In the late '90s, before the birth of the U.S. drift scene, the 240SX wasn't a very popular car. Finding other 240 owners to hang out with proved to be no small feat. Still, Kyle knew he couldn't be alone and formed a group called SFL240SX, bringing S-chassis enthusiasts together in Southern Florida. After the 2003 arrival of D1 Grand Prix in California, more enthusiasts were getting their hands on rear-wheel-drive Japanese cars, notably the S13 and S14, and Kyle's circle of friends began to grow as the S-chassis garnered more appreciation. Not to mention, his own 240 project continued to evolve.
Kyle has always been a fan of the factory look, explaining "the aggressive styling and the angry eyes of the Kouki S14 had my heart from the first time I saw one." He carefully picked and chose upgrades that enhanced the original character of the car rather than replaced it. The classic S14 bodylines are retained but subtly widened, and the JDM Silvia bumpers work well with the other exterior details that have been added along the way. The only obvious deviation from any JDM influences is the Laguna Seca Blue paint borrowed from the BMW E46 M3, which Kyle had never seen on any S-chassis builds when he had it sprayed back in 2002.
Inside the cabin, you'll find NISMO parts just about everywhere you look, and Kyle mentioned to us that there are even more goodies at home.

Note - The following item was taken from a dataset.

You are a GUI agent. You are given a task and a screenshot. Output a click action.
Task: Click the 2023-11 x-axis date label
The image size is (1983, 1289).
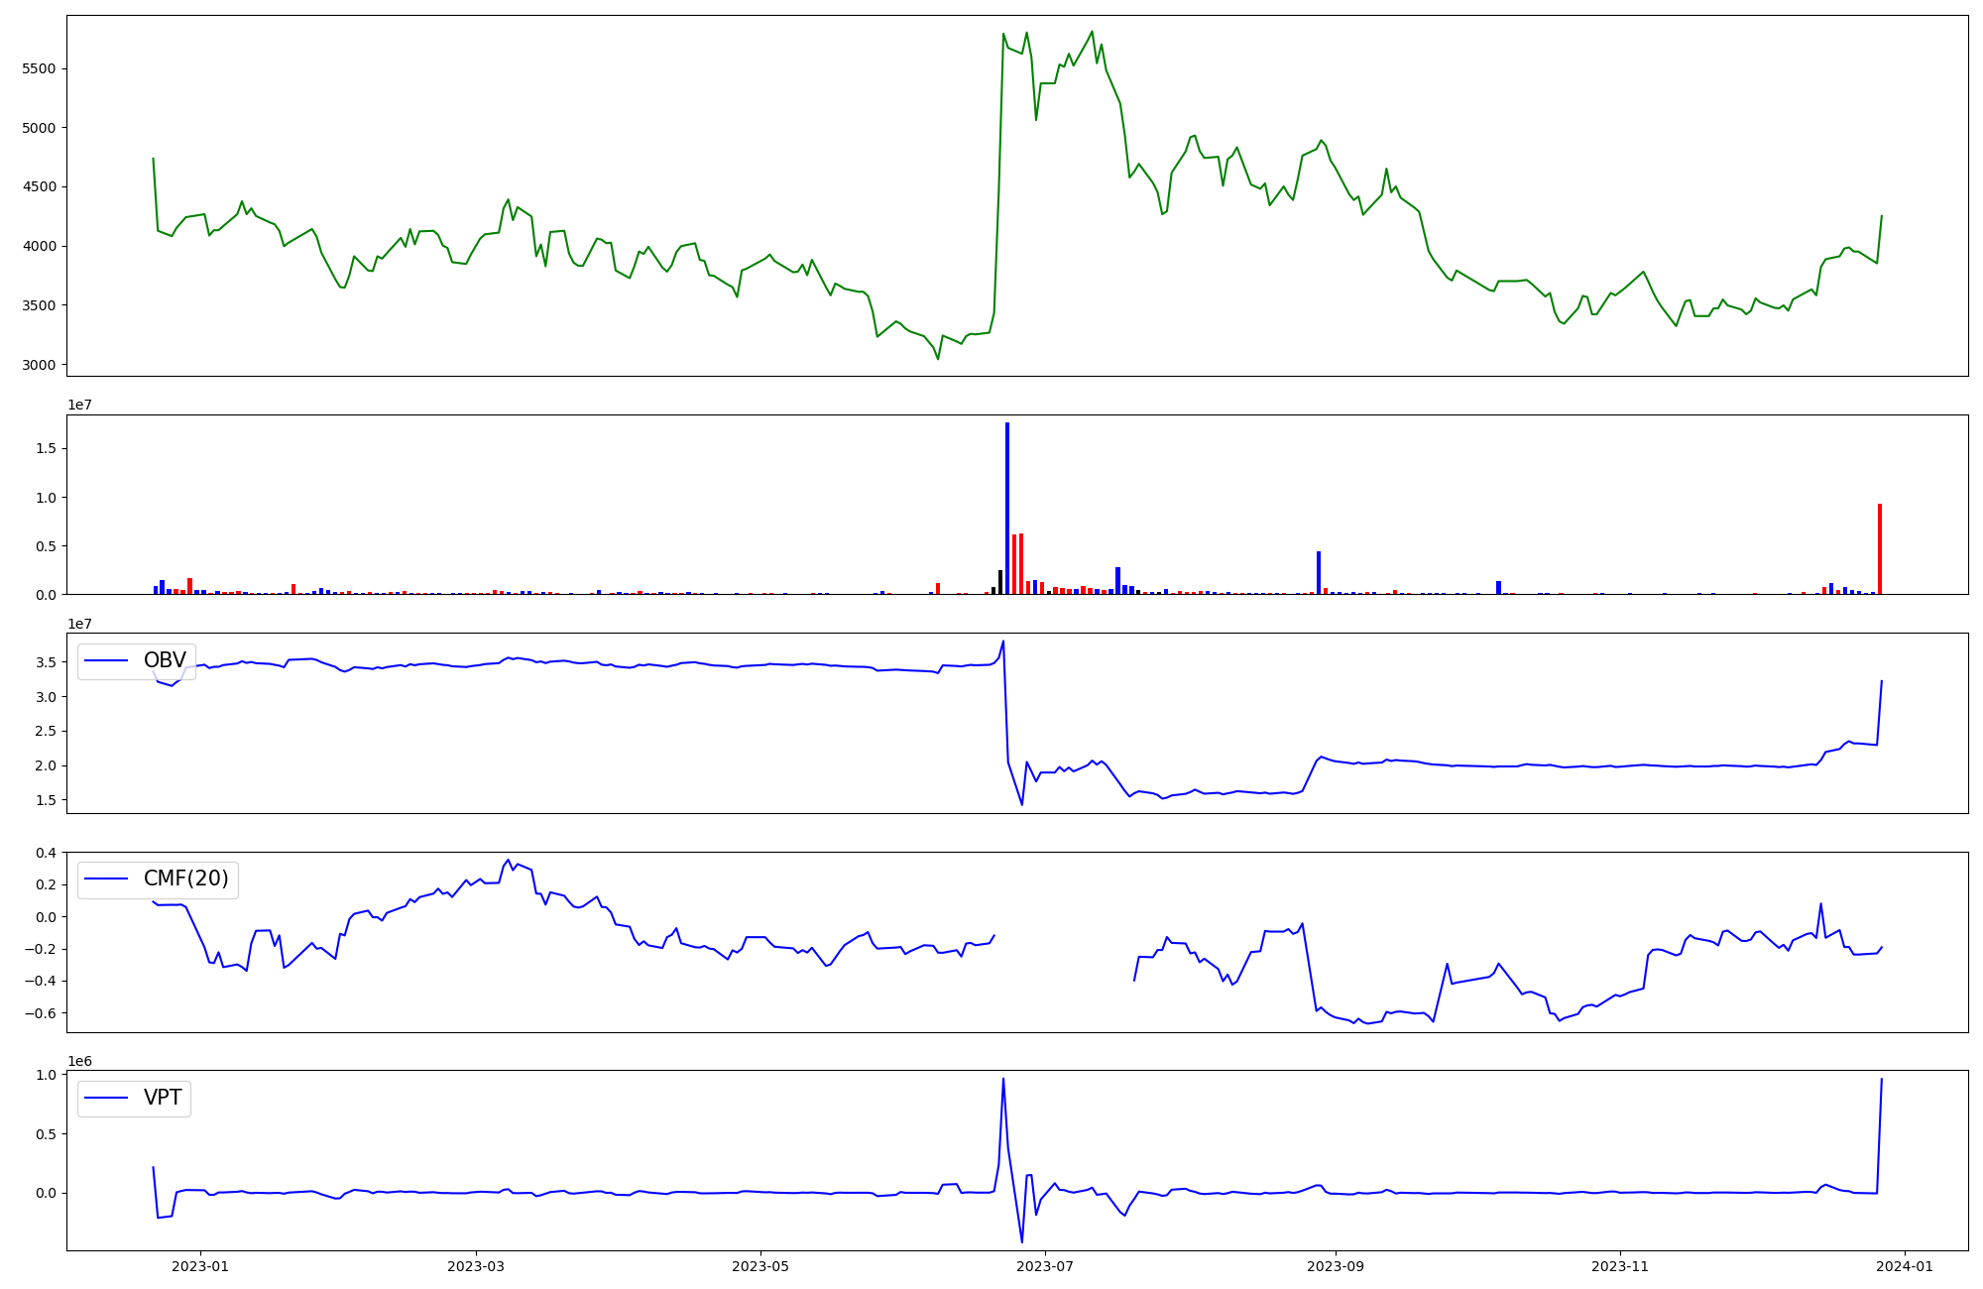1620,1266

This includes multiple steering wheels, NISMO horn buttons, shift knobs, and even various harness pads from which Kyle can choose. Kyle has sourced plenty of rare parts over the years, and something tells us he'll be doing the same for years to come.

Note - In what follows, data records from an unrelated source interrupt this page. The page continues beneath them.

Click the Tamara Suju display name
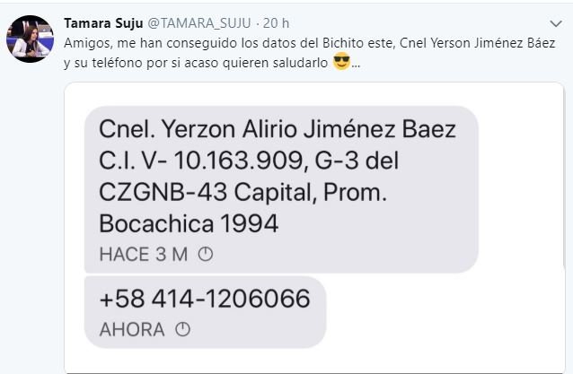Image resolution: width=573 pixels, height=374 pixels. click(103, 23)
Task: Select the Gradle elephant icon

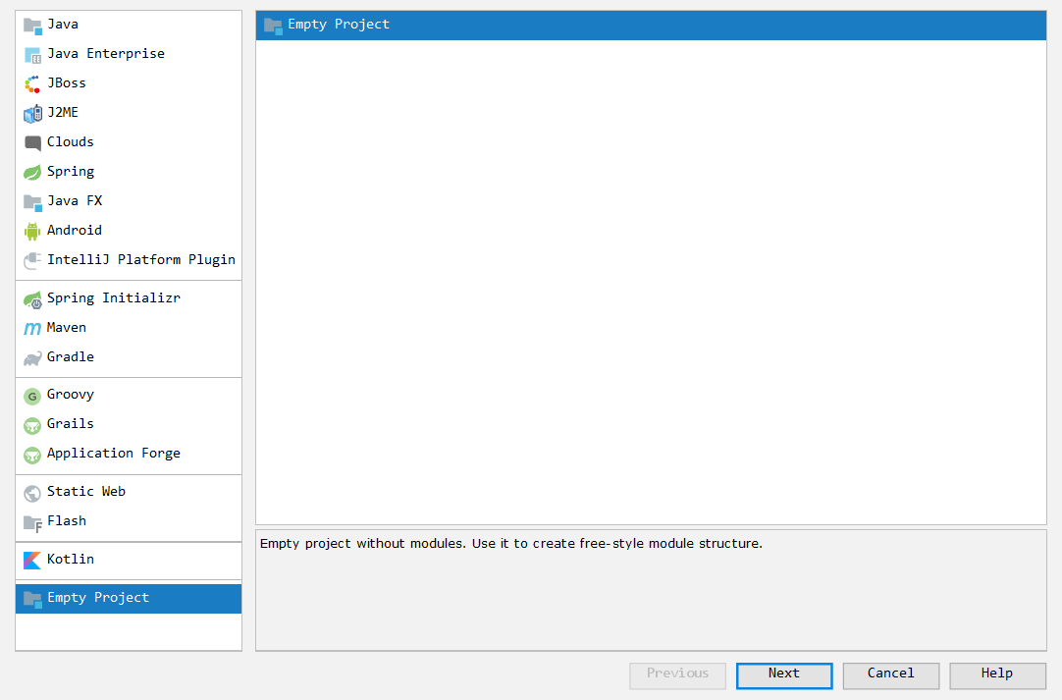Action: (x=32, y=357)
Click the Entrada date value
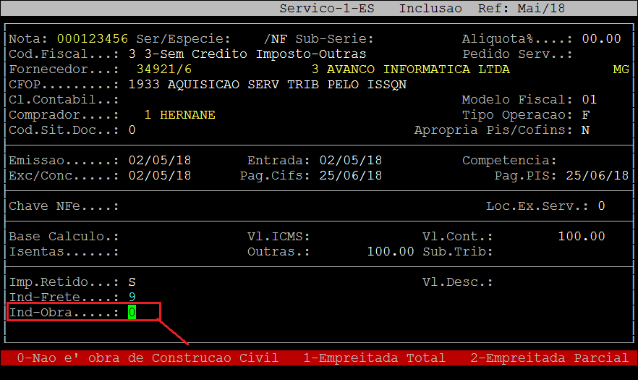The height and width of the screenshot is (380, 638). [x=350, y=161]
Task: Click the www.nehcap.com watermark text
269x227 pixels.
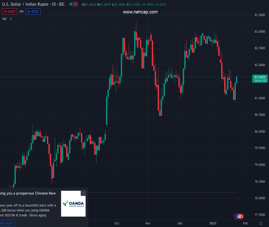Action: pyautogui.click(x=140, y=12)
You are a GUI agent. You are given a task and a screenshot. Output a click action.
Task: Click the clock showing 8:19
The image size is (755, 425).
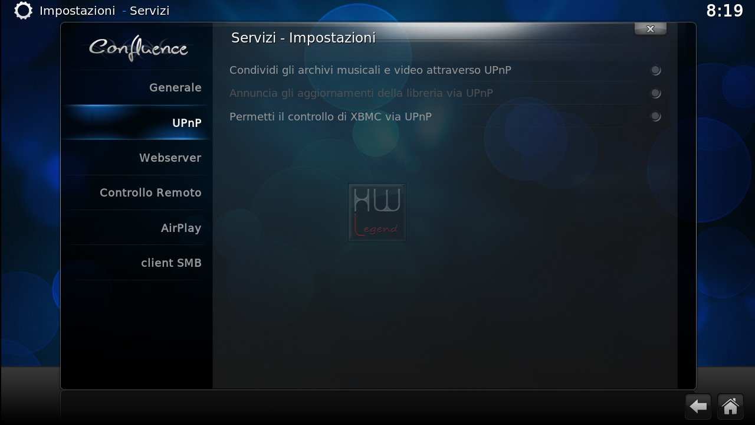click(724, 11)
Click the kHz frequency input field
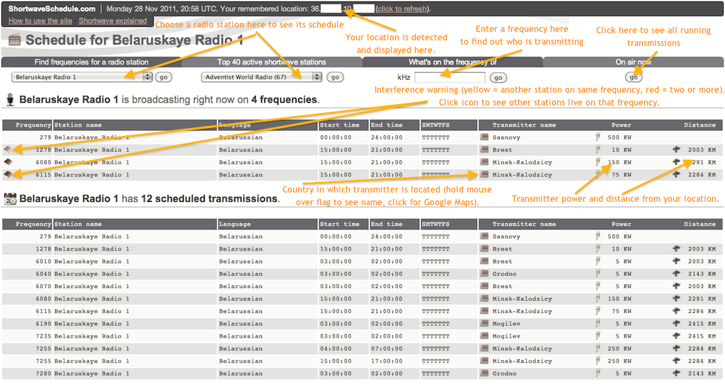This screenshot has height=390, width=725. (450, 77)
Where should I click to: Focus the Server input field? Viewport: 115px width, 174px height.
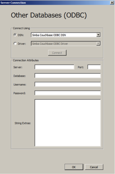coord(54,67)
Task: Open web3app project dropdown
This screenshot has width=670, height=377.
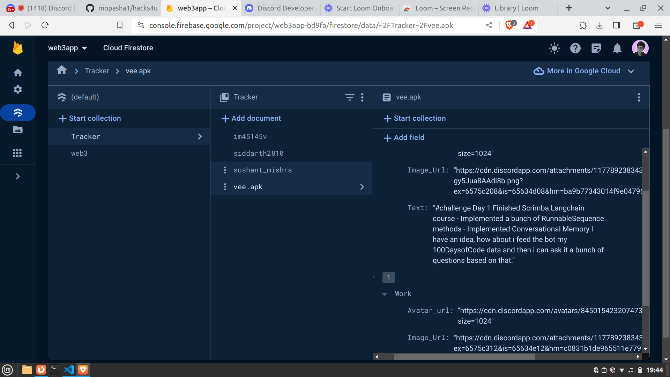Action: coord(67,48)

Perhaps most important in maintaining the spirit of the original car is the fact that the factory KA24DE remains. Kyle admitted plenty of friends and critics have offered their engine swap suggestions over the years, but he couldn't give up this original powerplant after all they've been through together. But that didn't mean he was going to keep it stock at its measly 155 hp. Many long nights were spent with his friend Armando Alvarez to rebuild the block using Wiseco pistons and Carrillo rods, while the head received Supertech components and Brian Crower cams. A Garrett GT3582R turbo was then bolted to a Ground Zero equal-length header, resulting in a four-cylinder that's pleasantly torquey with more than 500 lb-ft but also has the top-end to back it up thanks to nearly 600 hp on E85. The KA-T is quicker than you'd expect off the line and punchy through the rev range, helping the aging car feel as if it isn't.

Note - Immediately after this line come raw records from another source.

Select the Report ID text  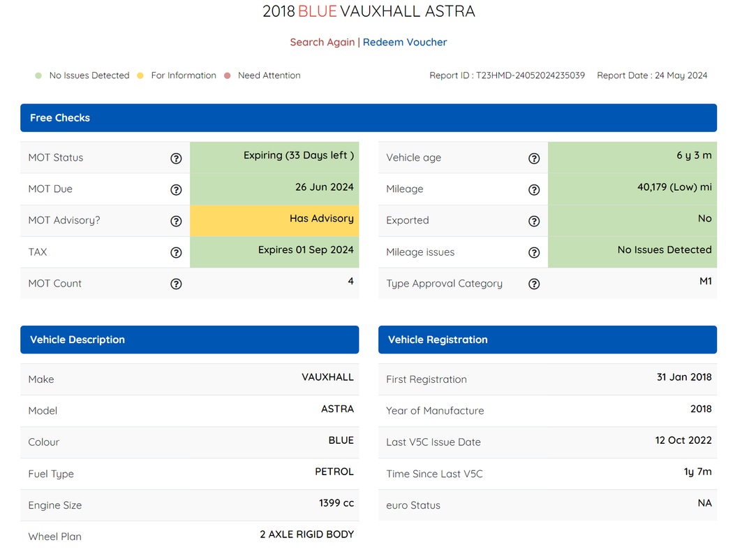(507, 75)
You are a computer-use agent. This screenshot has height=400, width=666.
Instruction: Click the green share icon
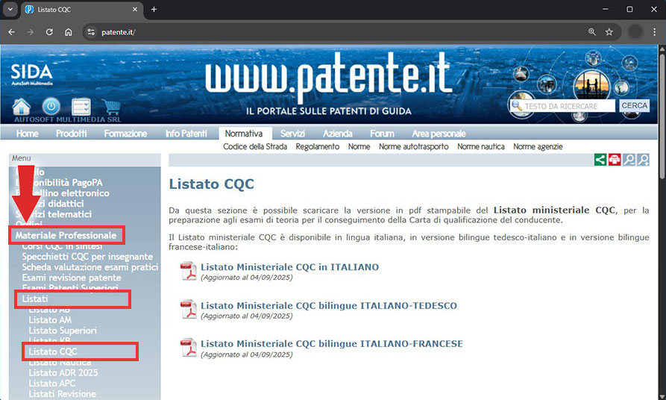600,160
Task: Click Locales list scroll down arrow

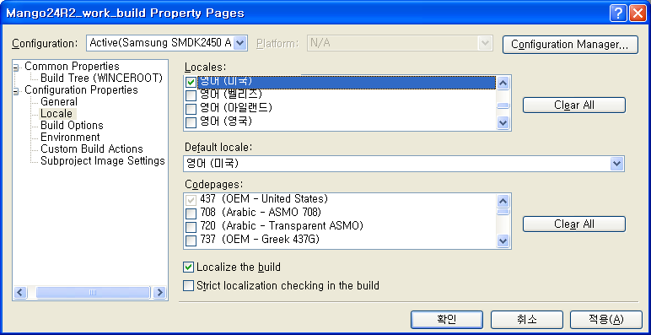Action: (x=503, y=122)
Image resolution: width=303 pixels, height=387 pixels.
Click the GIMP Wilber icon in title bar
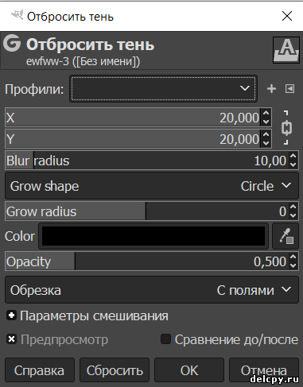tap(17, 15)
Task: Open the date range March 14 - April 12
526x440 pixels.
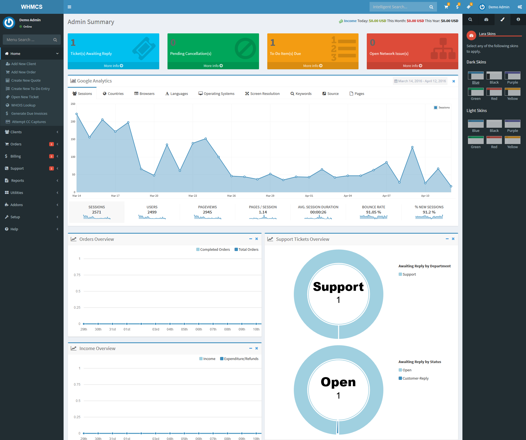Action: pyautogui.click(x=420, y=81)
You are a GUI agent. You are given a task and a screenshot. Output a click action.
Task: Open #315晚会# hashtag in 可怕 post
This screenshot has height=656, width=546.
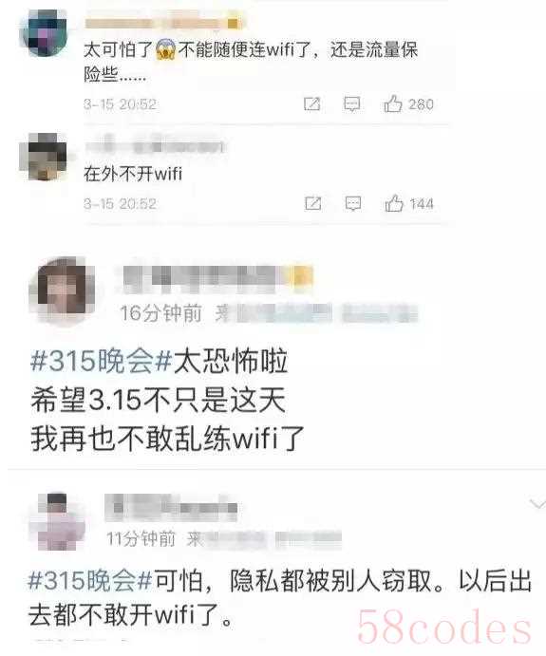[89, 581]
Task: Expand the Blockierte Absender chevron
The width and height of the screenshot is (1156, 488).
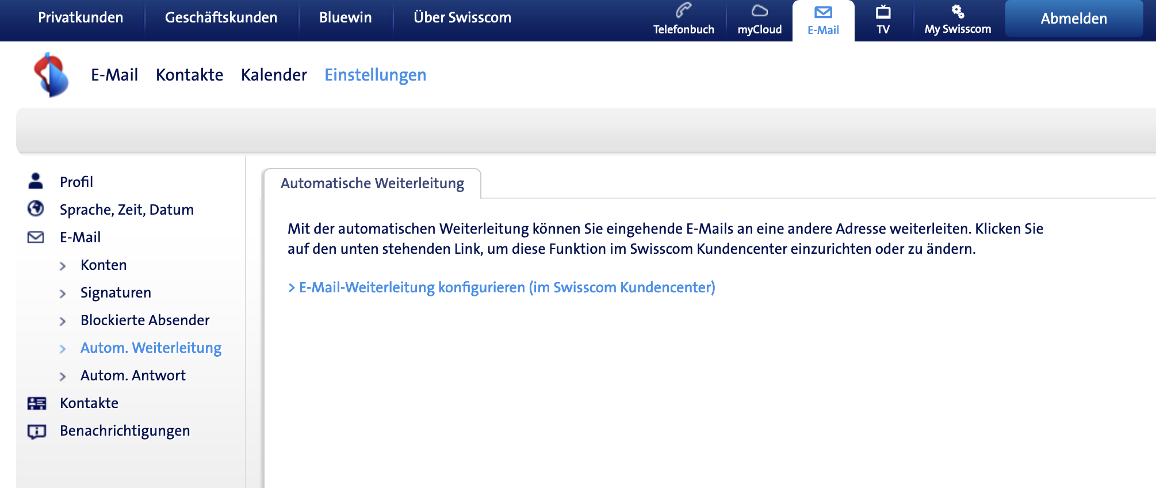Action: (63, 321)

As of this year, Kyle has had exactly 20 years to hone and perfect his S14. From the DressUpBolts hardware replacing every visible nut and bolt to the one-off 2.4T emblem on the rear as well as the custom neochromed pieces, every inch of his car has been carefully thought through. Kyle's quick to share that his car wouldn't be where it is without support from his wife—and with a laugh he can't forget about his mom, either.